- Opening Delimiter -
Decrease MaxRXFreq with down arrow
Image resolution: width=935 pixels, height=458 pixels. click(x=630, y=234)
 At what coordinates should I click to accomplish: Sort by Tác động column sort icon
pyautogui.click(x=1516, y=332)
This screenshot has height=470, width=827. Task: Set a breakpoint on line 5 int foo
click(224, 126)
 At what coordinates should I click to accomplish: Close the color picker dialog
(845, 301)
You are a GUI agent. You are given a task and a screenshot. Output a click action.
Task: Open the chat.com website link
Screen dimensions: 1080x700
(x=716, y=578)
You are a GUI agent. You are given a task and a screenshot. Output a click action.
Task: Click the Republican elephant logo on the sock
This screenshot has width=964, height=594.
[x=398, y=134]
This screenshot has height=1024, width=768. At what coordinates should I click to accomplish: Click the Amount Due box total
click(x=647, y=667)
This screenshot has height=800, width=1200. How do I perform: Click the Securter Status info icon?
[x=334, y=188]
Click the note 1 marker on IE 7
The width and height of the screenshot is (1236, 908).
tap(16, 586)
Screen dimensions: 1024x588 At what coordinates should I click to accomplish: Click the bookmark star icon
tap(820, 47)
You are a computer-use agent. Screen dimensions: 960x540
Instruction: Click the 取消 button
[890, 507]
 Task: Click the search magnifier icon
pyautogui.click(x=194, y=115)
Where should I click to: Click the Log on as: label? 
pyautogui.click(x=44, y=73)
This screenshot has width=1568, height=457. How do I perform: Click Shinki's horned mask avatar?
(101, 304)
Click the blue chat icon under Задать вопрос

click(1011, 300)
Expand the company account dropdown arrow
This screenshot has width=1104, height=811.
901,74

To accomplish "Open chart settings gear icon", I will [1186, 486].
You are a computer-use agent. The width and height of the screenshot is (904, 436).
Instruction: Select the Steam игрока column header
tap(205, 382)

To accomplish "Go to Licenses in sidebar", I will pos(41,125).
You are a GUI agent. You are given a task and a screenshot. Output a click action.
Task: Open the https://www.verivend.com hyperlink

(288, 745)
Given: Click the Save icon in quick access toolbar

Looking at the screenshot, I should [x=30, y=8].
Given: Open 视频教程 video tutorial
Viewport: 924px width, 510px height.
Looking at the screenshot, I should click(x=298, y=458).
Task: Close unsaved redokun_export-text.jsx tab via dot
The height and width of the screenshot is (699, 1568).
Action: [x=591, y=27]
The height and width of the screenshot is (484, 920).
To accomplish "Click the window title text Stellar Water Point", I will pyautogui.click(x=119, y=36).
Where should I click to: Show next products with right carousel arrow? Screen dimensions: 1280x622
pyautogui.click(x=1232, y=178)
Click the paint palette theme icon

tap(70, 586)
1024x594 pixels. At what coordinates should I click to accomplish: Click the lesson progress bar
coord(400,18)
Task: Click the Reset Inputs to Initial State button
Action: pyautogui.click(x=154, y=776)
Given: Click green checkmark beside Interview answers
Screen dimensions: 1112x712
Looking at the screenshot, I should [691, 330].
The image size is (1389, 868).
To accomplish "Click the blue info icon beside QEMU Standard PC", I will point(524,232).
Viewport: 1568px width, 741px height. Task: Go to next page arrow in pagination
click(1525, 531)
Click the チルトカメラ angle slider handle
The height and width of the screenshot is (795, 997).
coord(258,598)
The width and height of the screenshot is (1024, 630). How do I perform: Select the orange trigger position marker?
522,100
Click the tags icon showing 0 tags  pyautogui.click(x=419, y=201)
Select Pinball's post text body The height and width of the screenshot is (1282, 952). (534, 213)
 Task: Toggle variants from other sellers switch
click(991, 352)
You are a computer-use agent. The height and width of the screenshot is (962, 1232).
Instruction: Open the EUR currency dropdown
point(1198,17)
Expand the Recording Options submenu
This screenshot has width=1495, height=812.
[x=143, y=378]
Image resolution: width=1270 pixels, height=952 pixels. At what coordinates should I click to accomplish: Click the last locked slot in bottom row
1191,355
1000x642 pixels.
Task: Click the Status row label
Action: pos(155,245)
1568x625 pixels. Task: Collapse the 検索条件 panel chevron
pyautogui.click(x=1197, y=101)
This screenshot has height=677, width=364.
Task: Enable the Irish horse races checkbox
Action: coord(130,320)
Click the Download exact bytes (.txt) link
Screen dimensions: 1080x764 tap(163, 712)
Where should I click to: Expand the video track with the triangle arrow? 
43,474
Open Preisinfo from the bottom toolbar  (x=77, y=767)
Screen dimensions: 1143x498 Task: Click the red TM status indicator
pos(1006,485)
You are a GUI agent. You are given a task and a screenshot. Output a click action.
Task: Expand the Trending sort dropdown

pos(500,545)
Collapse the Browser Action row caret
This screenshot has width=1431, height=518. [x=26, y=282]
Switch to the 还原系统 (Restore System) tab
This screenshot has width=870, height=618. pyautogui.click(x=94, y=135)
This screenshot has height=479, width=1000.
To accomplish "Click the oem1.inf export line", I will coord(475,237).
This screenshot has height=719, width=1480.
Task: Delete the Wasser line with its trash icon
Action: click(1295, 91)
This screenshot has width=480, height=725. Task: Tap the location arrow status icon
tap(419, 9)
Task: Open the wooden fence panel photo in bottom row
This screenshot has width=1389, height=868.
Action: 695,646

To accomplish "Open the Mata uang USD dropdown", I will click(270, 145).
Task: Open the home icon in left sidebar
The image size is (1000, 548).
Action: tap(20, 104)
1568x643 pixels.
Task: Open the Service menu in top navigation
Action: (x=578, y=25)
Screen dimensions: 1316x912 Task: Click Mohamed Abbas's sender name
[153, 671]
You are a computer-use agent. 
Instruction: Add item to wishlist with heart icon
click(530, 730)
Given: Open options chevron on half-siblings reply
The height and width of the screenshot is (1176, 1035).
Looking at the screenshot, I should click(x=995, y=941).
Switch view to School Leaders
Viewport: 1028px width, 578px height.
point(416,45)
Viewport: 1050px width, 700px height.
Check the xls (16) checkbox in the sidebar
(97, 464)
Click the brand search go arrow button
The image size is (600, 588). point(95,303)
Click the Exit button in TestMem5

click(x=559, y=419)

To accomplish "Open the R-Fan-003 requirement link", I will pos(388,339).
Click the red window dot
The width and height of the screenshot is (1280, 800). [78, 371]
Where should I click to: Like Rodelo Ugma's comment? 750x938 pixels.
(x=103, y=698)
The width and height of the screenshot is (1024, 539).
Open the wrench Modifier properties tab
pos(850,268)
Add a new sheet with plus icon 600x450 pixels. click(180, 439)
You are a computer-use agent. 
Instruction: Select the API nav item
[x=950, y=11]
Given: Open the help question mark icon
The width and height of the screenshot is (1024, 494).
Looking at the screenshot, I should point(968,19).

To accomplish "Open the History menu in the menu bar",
- Closing Delimiter -
- [Problem details] Every line above that includes the word "text" must appear in the answer.

- [Response area]
Task: Close unsaved redokun_export-text.jsx tab via dot
To accomplish "Click the window title text Stellar Water Point", I will pyautogui.click(x=119, y=36).
Select Pinball's post text body The height and width of the screenshot is (1282, 952). (534, 213)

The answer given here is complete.